The next portion of the route is more serious and this is a good place to assess the weather to determine whether or not it's prudent to continue. To reach the summit of Kit Carson Peak, you must descend some serious terrain on Columbia, climb to the summit of Kit Carson and then return via the same route. This is not trivial. Taken from Kit Carson,
19 shows the somewhat-complicated descent of Columbia's west side. Notice the large ledge that's detached from Columbia's west face - it's the key to this descent. From Columbia's summit, descend southwest along a narrow ridge and begin looking for cairns -
20. After descending approx. 100' and before reaching a gendarme on the ridge, locate a tiny notch in the ridge, which probably has a cairn nearby. Turn right (
21), drop slightly from the ridge and descend left on Class 3 terrain (
22) to reach the start of the ledge -
23 and
24. Scramble west down the ledge, pass the 1st of three gullies that drop to the left (
23) and continue to a point on the ledge -
25. Scramble over this point to see the next and final point on the ledge -
26. This is where your descent off Columbia becomes more difficult. A 2nd gully descends from this location but there's also a 3rd gully which drops from the other side of the final point. To keep the difficulty at Class 3, use this 2nd gully and descend (
27 &
28) nearly to the bottom of it before turning right and scrambling across easier Class 3 rock to exit into the upper South (Cole's) Couloir, just below the notch/saddle between Columbia and Kit Carson Peak. For some extra fun, you can traverse past the point and into the 3rd gully. Whether you go over the point or descend a bit before traversing to the 3rd gully, you will be forced to make some Class 4 moves. Once in the 3rd gully, descend (
29 &
30) until you are near the bottom and turn right to drop direclty into the notch/saddle between Columbia and Kit Carson Peak. This notch is also the top of the Outward Bound Couloir, which drops to the north.

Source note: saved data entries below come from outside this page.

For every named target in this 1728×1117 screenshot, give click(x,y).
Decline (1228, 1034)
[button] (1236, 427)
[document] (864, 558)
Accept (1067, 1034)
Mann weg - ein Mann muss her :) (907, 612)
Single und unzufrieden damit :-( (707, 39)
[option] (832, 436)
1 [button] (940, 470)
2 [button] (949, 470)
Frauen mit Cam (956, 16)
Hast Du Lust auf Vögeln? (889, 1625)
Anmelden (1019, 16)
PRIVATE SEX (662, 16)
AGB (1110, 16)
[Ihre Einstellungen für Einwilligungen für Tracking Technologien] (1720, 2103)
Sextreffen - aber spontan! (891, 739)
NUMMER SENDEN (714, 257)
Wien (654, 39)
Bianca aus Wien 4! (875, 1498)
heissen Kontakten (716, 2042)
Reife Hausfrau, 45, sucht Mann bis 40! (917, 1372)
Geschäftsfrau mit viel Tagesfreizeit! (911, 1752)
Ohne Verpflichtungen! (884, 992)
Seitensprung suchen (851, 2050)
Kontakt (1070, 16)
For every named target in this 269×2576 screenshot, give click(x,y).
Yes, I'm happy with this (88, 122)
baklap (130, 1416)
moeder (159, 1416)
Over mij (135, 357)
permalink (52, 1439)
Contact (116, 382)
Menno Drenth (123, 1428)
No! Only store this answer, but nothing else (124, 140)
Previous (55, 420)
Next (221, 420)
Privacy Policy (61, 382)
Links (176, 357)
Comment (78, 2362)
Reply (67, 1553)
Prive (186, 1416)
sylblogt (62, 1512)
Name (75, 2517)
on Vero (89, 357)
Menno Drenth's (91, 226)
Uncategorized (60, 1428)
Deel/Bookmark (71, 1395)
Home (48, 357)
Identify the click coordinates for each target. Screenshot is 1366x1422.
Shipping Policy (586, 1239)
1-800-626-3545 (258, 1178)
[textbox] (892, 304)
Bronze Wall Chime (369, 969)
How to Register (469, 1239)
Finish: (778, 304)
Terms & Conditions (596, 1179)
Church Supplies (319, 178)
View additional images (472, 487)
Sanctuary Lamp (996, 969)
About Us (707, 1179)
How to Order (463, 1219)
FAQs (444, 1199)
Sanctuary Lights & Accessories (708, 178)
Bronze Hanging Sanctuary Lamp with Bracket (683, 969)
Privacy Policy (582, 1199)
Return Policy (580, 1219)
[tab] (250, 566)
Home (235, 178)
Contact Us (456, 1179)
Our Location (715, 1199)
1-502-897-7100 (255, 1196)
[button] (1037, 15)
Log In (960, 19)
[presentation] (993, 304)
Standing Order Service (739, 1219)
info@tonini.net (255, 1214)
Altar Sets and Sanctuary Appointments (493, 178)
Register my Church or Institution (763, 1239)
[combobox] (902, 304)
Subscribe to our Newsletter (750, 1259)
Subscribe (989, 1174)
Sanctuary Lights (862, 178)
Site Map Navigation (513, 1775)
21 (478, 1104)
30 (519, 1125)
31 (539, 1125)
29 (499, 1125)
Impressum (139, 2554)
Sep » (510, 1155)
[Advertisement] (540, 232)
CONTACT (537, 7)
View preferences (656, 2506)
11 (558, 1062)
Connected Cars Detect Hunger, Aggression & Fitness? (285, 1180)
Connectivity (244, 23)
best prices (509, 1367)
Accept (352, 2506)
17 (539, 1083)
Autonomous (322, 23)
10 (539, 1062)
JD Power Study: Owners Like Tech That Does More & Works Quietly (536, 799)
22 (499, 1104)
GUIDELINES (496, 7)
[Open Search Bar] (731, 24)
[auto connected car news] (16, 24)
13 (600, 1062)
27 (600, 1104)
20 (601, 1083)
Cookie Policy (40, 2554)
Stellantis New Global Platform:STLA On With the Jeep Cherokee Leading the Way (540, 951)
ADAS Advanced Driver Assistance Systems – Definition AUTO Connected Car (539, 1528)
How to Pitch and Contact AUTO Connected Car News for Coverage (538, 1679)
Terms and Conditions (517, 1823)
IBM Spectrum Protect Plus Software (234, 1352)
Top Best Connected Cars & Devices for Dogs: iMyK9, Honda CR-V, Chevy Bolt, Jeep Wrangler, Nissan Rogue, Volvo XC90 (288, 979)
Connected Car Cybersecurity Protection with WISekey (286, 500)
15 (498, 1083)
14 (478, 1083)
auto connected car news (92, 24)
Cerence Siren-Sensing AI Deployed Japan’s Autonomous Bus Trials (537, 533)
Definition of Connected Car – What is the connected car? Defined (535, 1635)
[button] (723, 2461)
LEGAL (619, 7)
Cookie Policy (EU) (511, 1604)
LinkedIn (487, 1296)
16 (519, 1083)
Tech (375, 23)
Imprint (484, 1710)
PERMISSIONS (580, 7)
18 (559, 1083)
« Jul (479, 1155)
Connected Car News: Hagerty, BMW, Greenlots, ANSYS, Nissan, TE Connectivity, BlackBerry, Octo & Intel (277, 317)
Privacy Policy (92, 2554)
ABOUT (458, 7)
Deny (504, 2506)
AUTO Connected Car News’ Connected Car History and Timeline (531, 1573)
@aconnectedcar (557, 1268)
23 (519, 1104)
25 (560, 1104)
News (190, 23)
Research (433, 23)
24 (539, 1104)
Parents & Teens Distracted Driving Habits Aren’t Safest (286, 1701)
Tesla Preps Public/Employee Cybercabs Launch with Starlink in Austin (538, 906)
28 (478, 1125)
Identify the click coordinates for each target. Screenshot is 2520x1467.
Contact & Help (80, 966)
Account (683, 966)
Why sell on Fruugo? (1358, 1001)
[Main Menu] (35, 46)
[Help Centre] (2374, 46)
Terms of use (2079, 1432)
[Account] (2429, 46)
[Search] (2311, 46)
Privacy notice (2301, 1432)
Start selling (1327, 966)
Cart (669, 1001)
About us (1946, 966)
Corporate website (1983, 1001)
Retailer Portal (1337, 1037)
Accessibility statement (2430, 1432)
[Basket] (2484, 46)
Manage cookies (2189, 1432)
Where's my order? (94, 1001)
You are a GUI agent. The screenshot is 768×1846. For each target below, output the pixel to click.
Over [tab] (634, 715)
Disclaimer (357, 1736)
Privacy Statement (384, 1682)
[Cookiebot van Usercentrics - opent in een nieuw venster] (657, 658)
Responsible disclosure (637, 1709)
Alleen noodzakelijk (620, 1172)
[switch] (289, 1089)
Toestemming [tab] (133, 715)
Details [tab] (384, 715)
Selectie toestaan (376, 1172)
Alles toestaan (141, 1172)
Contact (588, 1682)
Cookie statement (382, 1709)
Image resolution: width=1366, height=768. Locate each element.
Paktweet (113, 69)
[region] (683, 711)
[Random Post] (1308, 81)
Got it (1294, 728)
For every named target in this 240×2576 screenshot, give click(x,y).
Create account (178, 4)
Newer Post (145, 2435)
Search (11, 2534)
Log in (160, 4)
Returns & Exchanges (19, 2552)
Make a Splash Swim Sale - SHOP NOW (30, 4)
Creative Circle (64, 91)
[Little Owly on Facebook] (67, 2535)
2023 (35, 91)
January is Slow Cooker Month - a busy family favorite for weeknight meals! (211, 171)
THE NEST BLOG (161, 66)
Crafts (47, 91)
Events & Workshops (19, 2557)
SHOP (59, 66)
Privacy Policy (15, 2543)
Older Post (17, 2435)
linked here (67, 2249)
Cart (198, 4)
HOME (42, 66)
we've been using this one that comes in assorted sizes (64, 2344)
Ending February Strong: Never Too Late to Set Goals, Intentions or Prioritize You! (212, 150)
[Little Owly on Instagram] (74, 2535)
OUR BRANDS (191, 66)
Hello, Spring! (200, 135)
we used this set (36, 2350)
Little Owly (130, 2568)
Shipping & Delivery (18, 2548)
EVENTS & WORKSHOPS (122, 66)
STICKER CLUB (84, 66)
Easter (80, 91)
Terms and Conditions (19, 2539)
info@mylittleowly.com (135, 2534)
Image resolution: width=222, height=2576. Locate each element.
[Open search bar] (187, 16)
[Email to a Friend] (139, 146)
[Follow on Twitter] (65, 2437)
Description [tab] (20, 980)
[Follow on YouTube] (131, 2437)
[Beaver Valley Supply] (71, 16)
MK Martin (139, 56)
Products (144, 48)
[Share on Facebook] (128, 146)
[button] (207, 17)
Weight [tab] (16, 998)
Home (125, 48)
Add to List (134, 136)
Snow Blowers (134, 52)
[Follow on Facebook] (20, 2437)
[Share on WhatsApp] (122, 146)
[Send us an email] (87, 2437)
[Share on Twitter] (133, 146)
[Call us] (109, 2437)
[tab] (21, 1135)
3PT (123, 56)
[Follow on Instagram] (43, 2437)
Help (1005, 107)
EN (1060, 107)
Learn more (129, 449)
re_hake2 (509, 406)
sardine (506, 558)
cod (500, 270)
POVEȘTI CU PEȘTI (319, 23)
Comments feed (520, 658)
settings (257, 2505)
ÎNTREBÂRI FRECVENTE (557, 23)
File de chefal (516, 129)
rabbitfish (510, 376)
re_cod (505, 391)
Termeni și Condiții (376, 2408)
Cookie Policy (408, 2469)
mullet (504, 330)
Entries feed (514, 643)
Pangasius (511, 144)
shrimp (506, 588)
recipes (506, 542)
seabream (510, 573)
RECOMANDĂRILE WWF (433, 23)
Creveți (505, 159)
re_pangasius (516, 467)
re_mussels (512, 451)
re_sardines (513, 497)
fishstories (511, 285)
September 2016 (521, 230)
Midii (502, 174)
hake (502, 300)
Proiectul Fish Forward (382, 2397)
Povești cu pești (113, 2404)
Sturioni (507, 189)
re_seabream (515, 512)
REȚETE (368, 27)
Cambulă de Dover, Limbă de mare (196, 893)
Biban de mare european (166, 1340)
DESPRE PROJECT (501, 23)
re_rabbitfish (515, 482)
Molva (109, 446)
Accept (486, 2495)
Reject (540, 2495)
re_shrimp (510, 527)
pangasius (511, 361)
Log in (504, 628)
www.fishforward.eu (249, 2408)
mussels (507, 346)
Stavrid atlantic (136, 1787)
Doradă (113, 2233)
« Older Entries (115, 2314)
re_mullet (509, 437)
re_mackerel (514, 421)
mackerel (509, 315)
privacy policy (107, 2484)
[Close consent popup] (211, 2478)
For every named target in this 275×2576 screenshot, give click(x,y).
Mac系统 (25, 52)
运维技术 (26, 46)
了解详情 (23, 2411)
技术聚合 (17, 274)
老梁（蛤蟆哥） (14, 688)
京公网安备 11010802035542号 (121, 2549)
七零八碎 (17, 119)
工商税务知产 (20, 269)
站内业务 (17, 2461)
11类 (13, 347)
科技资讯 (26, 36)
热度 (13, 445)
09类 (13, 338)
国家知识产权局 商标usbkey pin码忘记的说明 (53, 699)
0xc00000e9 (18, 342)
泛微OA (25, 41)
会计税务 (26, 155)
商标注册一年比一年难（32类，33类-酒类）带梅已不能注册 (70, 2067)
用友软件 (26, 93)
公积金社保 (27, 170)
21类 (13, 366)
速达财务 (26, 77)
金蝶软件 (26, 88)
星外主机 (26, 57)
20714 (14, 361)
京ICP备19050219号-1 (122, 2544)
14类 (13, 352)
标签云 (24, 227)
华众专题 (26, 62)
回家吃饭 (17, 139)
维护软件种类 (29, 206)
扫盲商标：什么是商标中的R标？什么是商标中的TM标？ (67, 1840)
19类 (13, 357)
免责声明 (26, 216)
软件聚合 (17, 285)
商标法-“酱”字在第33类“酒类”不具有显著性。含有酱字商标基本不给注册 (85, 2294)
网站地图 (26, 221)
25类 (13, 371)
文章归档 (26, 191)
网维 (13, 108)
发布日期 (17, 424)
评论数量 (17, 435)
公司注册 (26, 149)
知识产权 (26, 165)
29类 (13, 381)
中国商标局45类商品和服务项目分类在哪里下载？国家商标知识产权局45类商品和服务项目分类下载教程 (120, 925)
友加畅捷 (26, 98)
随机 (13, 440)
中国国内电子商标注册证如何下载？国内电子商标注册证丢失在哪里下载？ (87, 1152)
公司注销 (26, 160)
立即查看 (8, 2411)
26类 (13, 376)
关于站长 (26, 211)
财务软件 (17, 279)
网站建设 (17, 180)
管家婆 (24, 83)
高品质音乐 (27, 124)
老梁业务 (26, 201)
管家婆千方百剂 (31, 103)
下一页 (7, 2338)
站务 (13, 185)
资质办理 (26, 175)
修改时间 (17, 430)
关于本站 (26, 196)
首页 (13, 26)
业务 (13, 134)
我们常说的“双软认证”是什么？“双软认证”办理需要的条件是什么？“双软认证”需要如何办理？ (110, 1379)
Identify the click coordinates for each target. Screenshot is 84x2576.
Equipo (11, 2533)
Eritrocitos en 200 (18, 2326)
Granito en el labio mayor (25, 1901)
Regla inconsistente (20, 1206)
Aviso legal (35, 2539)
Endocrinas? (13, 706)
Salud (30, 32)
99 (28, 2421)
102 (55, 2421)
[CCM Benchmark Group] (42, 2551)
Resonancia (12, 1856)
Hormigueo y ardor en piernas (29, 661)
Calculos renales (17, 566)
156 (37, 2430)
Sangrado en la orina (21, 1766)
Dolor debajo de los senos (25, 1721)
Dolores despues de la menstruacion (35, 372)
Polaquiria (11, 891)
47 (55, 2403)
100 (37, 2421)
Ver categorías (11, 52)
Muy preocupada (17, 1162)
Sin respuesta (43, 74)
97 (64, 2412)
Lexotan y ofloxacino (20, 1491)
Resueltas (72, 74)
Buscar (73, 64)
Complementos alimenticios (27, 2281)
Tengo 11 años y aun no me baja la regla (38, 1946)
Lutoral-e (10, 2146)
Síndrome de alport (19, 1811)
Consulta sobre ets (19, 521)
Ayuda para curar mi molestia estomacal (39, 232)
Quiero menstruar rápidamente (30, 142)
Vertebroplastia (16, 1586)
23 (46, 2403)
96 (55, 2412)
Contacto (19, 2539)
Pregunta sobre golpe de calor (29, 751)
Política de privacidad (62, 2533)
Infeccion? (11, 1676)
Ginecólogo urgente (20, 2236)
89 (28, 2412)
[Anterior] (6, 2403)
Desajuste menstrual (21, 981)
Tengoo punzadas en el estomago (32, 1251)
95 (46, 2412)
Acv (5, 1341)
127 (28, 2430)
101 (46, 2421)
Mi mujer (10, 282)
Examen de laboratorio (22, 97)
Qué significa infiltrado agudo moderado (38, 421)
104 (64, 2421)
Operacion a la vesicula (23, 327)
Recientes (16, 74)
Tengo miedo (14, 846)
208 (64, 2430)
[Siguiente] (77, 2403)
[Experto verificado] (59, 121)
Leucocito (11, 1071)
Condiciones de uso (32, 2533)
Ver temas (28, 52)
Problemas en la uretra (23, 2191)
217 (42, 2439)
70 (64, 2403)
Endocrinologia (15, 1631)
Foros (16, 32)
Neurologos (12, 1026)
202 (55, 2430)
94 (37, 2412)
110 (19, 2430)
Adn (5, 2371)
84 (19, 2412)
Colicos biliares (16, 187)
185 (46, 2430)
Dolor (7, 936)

Taken from the Kit Carson side of the notch,
31 shows the descent from both the 2nd and 3rd gullies.
From the area of the 13,700-foot notch, you must now pass a rock rib (
32) which blocks access to the final face on Kit Carson and you have a couple of options: 1) Drop below the end of the rib to intersect the standard route, near the end of Kit Carson Avenue (
33) or 2) angle up from the notch and climb ~80' and scramble through a nifty passage on the rib -
34 and
35. Either way, once you're on the face, intersect the standard Kit Carson route and climb northwest -
36 and
37. As you approach the summit ridge, you can angle to the left, without having to go all the way to the ridge -
38. Gain the summit and enjoy the views (
39 and
40) before returning via the same route.